Task requirements: All the data should be transcribed exactly, with every line kept.

Collected data:
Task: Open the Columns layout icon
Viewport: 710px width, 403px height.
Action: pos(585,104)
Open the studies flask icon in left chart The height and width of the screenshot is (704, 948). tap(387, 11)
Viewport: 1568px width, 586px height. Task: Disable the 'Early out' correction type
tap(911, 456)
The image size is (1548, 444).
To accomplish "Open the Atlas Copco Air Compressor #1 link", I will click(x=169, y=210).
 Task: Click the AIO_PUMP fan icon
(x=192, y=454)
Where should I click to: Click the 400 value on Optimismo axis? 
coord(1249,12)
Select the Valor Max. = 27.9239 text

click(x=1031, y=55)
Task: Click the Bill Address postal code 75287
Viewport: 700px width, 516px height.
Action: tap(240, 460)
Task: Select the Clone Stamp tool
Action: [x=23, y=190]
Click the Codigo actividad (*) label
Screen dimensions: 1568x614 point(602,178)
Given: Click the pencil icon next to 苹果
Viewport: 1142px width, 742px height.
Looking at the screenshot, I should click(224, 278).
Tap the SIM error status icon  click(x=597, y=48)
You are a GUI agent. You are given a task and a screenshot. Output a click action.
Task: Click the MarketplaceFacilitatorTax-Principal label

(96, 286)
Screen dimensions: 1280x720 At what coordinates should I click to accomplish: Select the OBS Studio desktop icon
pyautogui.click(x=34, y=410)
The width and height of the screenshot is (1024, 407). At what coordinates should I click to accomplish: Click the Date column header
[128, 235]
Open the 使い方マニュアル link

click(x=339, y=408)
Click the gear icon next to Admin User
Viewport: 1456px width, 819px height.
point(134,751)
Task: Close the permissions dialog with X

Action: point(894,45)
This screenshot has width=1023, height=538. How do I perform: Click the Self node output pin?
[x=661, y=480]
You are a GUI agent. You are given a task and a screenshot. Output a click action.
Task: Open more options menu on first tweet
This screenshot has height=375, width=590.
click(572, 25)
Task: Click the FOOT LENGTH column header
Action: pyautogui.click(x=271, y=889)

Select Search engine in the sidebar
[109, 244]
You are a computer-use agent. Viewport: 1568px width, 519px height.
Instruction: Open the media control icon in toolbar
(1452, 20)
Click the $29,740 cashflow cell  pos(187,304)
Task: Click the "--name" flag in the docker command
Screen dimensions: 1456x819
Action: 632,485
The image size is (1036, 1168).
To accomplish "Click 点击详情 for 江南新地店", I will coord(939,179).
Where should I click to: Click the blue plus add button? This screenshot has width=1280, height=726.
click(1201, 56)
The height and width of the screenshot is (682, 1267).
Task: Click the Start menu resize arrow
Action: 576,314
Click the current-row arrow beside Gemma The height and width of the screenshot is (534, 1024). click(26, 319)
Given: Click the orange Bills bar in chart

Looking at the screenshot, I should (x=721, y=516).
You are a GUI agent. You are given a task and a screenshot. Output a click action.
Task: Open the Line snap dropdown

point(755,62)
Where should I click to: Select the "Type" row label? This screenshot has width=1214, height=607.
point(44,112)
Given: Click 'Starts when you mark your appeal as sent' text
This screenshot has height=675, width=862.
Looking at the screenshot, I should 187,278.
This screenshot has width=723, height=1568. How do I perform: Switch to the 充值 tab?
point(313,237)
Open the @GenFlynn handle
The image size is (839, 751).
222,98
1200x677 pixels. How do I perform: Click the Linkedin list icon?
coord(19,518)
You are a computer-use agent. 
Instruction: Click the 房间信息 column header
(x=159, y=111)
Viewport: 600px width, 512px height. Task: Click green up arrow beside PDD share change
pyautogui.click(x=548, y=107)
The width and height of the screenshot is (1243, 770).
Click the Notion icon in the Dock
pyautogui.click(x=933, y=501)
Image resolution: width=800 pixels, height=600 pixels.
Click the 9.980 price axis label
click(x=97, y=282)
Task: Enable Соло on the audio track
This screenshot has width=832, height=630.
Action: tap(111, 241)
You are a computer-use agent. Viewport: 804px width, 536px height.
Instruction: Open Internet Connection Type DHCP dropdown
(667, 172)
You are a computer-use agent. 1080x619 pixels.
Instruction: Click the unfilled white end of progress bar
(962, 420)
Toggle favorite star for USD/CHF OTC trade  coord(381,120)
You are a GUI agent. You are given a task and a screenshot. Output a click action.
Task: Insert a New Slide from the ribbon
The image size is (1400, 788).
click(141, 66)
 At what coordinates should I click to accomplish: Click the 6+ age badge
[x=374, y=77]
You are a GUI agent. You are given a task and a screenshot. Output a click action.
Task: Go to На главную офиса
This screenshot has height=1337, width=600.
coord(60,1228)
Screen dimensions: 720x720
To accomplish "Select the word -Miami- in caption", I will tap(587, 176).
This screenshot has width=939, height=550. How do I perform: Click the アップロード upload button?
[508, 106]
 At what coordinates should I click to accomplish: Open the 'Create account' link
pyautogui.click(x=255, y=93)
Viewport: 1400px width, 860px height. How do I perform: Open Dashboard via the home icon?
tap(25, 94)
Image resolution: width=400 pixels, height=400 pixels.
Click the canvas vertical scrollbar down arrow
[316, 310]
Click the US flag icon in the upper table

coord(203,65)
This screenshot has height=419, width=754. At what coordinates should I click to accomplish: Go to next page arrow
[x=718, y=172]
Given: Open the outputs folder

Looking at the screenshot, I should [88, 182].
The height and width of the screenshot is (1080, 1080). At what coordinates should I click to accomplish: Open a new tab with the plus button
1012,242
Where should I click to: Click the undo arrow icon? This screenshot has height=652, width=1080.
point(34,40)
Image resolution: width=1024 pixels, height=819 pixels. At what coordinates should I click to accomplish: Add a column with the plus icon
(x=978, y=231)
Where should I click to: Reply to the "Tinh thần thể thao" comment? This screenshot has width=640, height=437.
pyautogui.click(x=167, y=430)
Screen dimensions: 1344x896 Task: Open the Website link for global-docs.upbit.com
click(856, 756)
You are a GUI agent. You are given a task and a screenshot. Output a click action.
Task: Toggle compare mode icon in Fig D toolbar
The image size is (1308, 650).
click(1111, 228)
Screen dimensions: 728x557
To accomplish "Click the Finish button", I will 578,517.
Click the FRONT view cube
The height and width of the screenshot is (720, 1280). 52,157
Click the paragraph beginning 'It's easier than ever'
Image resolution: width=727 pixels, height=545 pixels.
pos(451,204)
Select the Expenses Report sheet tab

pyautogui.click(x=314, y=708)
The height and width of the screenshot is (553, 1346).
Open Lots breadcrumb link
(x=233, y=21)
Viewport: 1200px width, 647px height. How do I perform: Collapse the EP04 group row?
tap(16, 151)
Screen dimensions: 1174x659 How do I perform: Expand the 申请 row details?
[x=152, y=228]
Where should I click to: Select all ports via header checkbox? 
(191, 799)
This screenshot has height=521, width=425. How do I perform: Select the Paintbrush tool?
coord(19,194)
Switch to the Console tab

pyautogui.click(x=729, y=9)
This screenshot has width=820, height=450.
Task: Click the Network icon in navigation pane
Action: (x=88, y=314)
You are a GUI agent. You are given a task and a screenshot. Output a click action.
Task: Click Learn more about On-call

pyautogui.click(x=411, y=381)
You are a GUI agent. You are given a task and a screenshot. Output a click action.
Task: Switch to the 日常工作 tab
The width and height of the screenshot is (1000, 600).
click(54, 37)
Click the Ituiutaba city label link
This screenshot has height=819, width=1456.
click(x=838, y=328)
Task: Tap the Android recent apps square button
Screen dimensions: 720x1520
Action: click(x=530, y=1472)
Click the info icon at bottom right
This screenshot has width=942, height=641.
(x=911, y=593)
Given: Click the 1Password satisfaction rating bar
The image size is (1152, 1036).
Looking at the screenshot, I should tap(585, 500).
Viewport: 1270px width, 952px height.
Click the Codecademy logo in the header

Result:
Task: Open the Columns layout icon
Viewport: 710px width, 403px height.
Action: pos(585,104)
Open the studies flask icon in left chart The height and width of the screenshot is (704, 948). tap(387, 11)
Viewport: 1568px width, 586px height. Task: Disable the 'Early out' correction type
tap(911, 456)
The image size is (1548, 444).
To accomplish "Open the Atlas Copco Air Compressor #1 link", I will click(x=169, y=210).
 Task: Click the AIO_PUMP fan icon
(x=192, y=454)
Where should I click to: Click the 400 value on Optimismo axis? 
coord(1249,12)
Select the Valor Max. = 27.9239 text

click(x=1031, y=55)
Task: Click the Bill Address postal code 75287
Viewport: 700px width, 516px height.
Action: tap(240, 460)
Task: Select the Clone Stamp tool
Action: [x=23, y=190]
Click the Codigo actividad (*) label
Screen dimensions: 1568x614 point(602,178)
Given: Click the pencil icon next to 苹果
Viewport: 1142px width, 742px height.
Looking at the screenshot, I should click(224, 278).
Tap the SIM error status icon  click(x=597, y=48)
You are a GUI agent. You are given a task and a screenshot. Output a click action.
Task: Click the MarketplaceFacilitatorTax-Principal label

(96, 286)
Screen dimensions: 1280x720 At what coordinates should I click to accomplish: Select the OBS Studio desktop icon
pyautogui.click(x=34, y=410)
The width and height of the screenshot is (1024, 407). At what coordinates should I click to accomplish: Click the Date column header
[128, 235]
Open the 使い方マニュアル link

click(x=339, y=408)
Click the gear icon next to Admin User
Viewport: 1456px width, 819px height.
point(134,751)
Task: Close the permissions dialog with X

Action: point(894,45)
This screenshot has width=1023, height=538. How do I perform: Click the Self node output pin?
[x=661, y=480]
You are a GUI agent. You are given a task and a screenshot. Output a click action.
Task: Open more options menu on first tweet
This screenshot has height=375, width=590.
click(572, 25)
Task: Click the FOOT LENGTH column header
Action: pyautogui.click(x=271, y=889)

Select Search engine in the sidebar
[109, 244]
You are a computer-use agent. Viewport: 1568px width, 519px height.
Instruction: Open the media control icon in toolbar
(1452, 20)
Click the $29,740 cashflow cell  pos(187,304)
Task: Click the "--name" flag in the docker command
Screen dimensions: 1456x819
Action: 632,485
The image size is (1036, 1168).
To accomplish "Click 点击详情 for 江南新地店", I will coord(939,179).
Where should I click to: Click the blue plus add button? This screenshot has width=1280, height=726.
click(1201, 56)
The height and width of the screenshot is (682, 1267).
Task: Click the Start menu resize arrow
Action: 576,314
Click the current-row arrow beside Gemma The height and width of the screenshot is (534, 1024). click(26, 319)
Given: Click the orange Bills bar in chart

Looking at the screenshot, I should (x=721, y=516).
You are a GUI agent. You are given a task and a screenshot. Output a click action.
Task: Open the Line snap dropdown

point(755,62)
Where should I click to: Select the "Type" row label? This screenshot has width=1214, height=607.
point(44,112)
Given: Click 'Starts when you mark your appeal as sent' text
This screenshot has height=675, width=862.
Looking at the screenshot, I should 187,278.
This screenshot has width=723, height=1568. How do I perform: Switch to the 充值 tab?
point(313,237)
Open the @GenFlynn handle
The image size is (839, 751).
222,98
1200x677 pixels. How do I perform: Click the Linkedin list icon?
coord(19,518)
You are a computer-use agent. 
Instruction: Click the 房间信息 column header
(x=159, y=111)
Viewport: 600px width, 512px height. Task: Click green up arrow beside PDD share change
pyautogui.click(x=548, y=107)
The width and height of the screenshot is (1243, 770).
Click the Notion icon in the Dock
pyautogui.click(x=933, y=501)
Image resolution: width=800 pixels, height=600 pixels.
Click the 9.980 price axis label
click(x=97, y=282)
Task: Enable Соло on the audio track
This screenshot has width=832, height=630.
Action: tap(111, 241)
You are a computer-use agent. Viewport: 804px width, 536px height.
Instruction: Open Internet Connection Type DHCP dropdown
(667, 172)
You are a computer-use agent. 1080x619 pixels.
Instruction: Click the unfilled white end of progress bar
(962, 420)
Toggle favorite star for USD/CHF OTC trade  coord(381,120)
You are a GUI agent. You are given a task and a screenshot. Output a click action.
Task: Insert a New Slide from the ribbon
The image size is (1400, 788).
click(141, 66)
 At what coordinates should I click to accomplish: Click the 6+ age badge
[x=374, y=77]
You are a GUI agent. You are given a task and a screenshot. Output a click action.
Task: Go to На главную офиса
This screenshot has height=1337, width=600.
coord(60,1228)
Screen dimensions: 720x720
To accomplish "Select the word -Miami- in caption", I will tap(587, 176).
This screenshot has width=939, height=550. How do I perform: Click the アップロード upload button?
[508, 106]
 At what coordinates should I click to accomplish: Open the 'Create account' link
pyautogui.click(x=255, y=93)
Viewport: 1400px width, 860px height. How do I perform: Open Dashboard via the home icon?
tap(25, 94)
Image resolution: width=400 pixels, height=400 pixels.
Click the canvas vertical scrollbar down arrow
[316, 310]
Click the US flag icon in the upper table

coord(203,65)
This screenshot has height=419, width=754. At what coordinates should I click to accomplish: Go to next page arrow
[x=718, y=172]
Given: Open the outputs folder

Looking at the screenshot, I should [88, 182].
The height and width of the screenshot is (1080, 1080). At what coordinates should I click to accomplish: Open a new tab with the plus button
1012,242
Where should I click to: Click the undo arrow icon? This screenshot has height=652, width=1080.
point(34,40)
Image resolution: width=1024 pixels, height=819 pixels. At what coordinates should I click to accomplish: Add a column with the plus icon
(x=978, y=231)
Where should I click to: Reply to the "Tinh thần thể thao" comment? This screenshot has width=640, height=437.
pyautogui.click(x=167, y=430)
Screen dimensions: 1344x896 Task: Open the Website link for global-docs.upbit.com
click(856, 756)
You are a GUI agent. You are given a task and a screenshot. Output a click action.
Task: Toggle compare mode icon in Fig D toolbar
The image size is (1308, 650).
click(1111, 228)
Screen dimensions: 728x557
To accomplish "Click the Finish button", I will 578,517.
Click the FRONT view cube
The height and width of the screenshot is (720, 1280). 52,157
Click the paragraph beginning 'It's easier than ever'
Image resolution: width=727 pixels, height=545 pixels.
pos(451,204)
Select the Expenses Report sheet tab

pyautogui.click(x=314, y=708)
The height and width of the screenshot is (553, 1346).
Open Lots breadcrumb link
(x=233, y=21)
Viewport: 1200px width, 647px height. How do I perform: Collapse the EP04 group row?
tap(16, 151)
Screen dimensions: 1174x659 How do I perform: Expand the 申请 row details?
[x=152, y=228]
Where should I click to: Select all ports via header checkbox? 
(191, 799)
This screenshot has height=521, width=425. How do I perform: Select the Paintbrush tool?
coord(19,194)
Switch to the Console tab

pyautogui.click(x=729, y=9)
This screenshot has width=820, height=450.
Task: Click the Network icon in navigation pane
Action: (x=88, y=314)
You are a GUI agent. You are given a task and a screenshot. Output a click action.
Task: Click Learn more about On-call

pyautogui.click(x=411, y=381)
You are a GUI agent. You are given a task and a screenshot. Output a click action.
Task: Switch to the 日常工作 tab
The width and height of the screenshot is (1000, 600).
click(54, 37)
Click the Ituiutaba city label link
This screenshot has height=819, width=1456.
click(x=838, y=328)
Task: Tap the Android recent apps square button
Screen dimensions: 720x1520
Action: click(x=530, y=1472)
Click the info icon at bottom right
This screenshot has width=942, height=641.
(x=911, y=593)
Given: Click the 1Password satisfaction rating bar
The image size is (1152, 1036).
Looking at the screenshot, I should tap(585, 500).
Viewport: 1270px width, 952px height.
Click the Codecademy logo in the header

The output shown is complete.